= Old School Museum =

The Old School Museum is a local-history museum in Merimbula, New South Wales, Australia, occupying the town's former schoolhouse.

In 1869 the Rev. William Thom, a Presbyterian minister, was appointed to the Twofold Bay charge, residing at Pambula. His wife (Clarinda Menie) was the eldest daughter of Sir Henry Parkes and both were ardent supporters of public education. Pambula already had a well established school but the Rev. and Mrs. Thom felt there was an urgent need for more schools in the district. It is known that Mrs Thom made a private approach to her father on the matter and received a sympathetic response. Formal application for a school at Merimbula was made to the Council of Education in October, 1869, signed by the Rev. W. Thom, Adam K. Page and Armstrong L. Munn. Parents undertook to pay one third of the cost of a building. School began in temporary premises in 1870. The stone building still standing in Main Street, on land donated by Sir William Montagu Manning, was first used on 8 October 1875 and is believed to be one of only three schools comprising both classrooms and a teacher's residence remaining in New South Wales.

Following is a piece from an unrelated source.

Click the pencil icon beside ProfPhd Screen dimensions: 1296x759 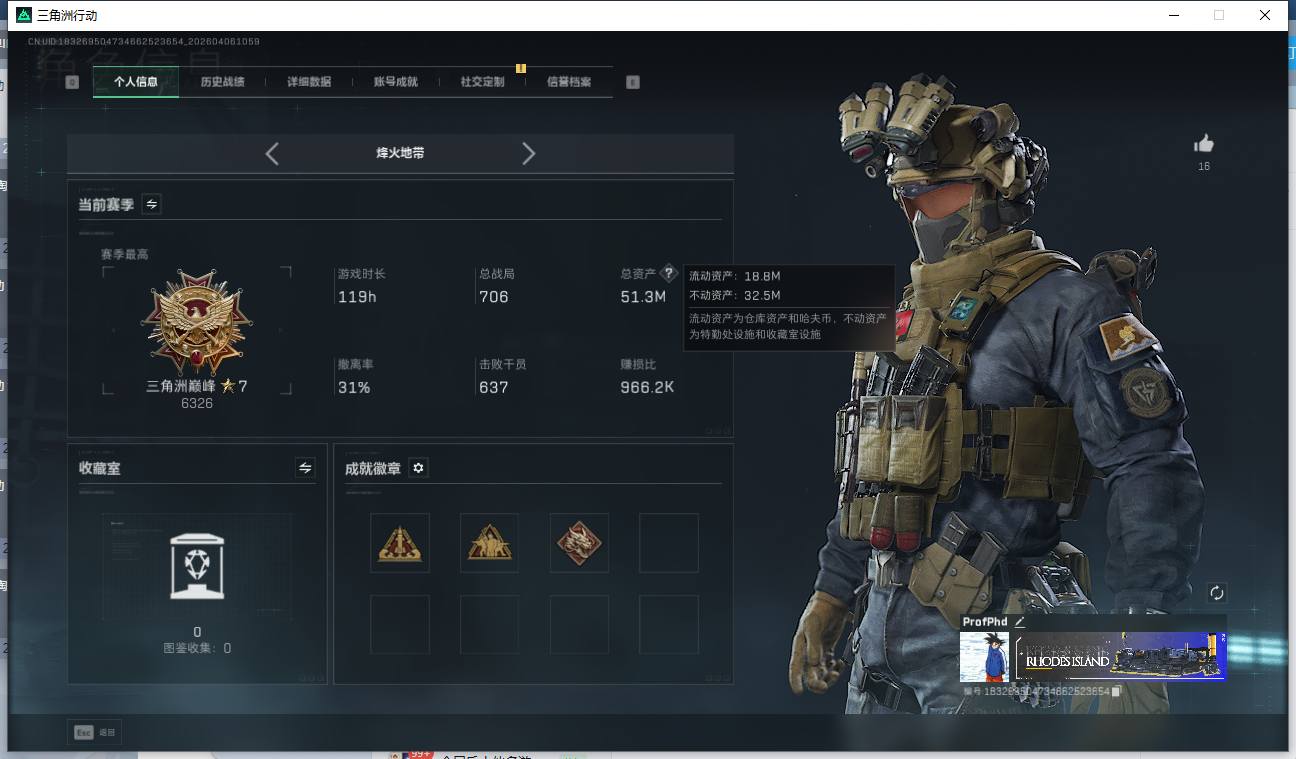pyautogui.click(x=1020, y=622)
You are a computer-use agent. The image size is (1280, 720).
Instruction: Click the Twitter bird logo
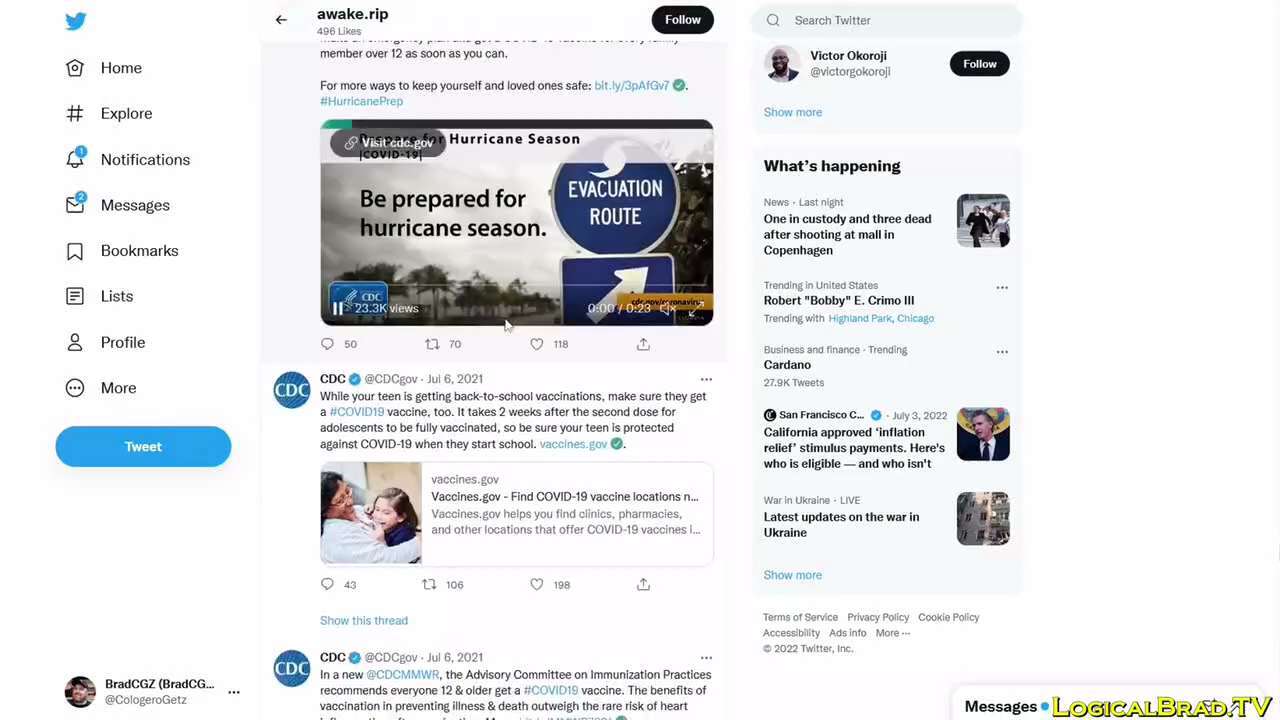[x=76, y=21]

In 1875, the enrollment was 39 children. School fees were set by the local board within limits specified in the legislation. Initially parents paid a weekly fee of 9 pence for the first child and 6 pence for each additional child, but in 1893 this was reduced to 3 pence per head per week, with a maximum of 9 pence per family. According to the Public Instruction Act of 1880, fees should have changed in 1880 to the new limits of 3 pence per child with a maximum of a shilling per family. The building was vacated at the end of 1945, and the school reopened in new premises, which have been enlarged over the years. The residence was repaired and leased for accommodation, and the schoolroom was used for community purposes for a number of years.

The building was eventually abandoned. In 1969 the Merimbula-Imlay Historical Society was formed and requested permission to use the building as a museum, which after extensive repairs was opened in 1973. The building is classified by the National Trust and is listed on the Register of the National Estate.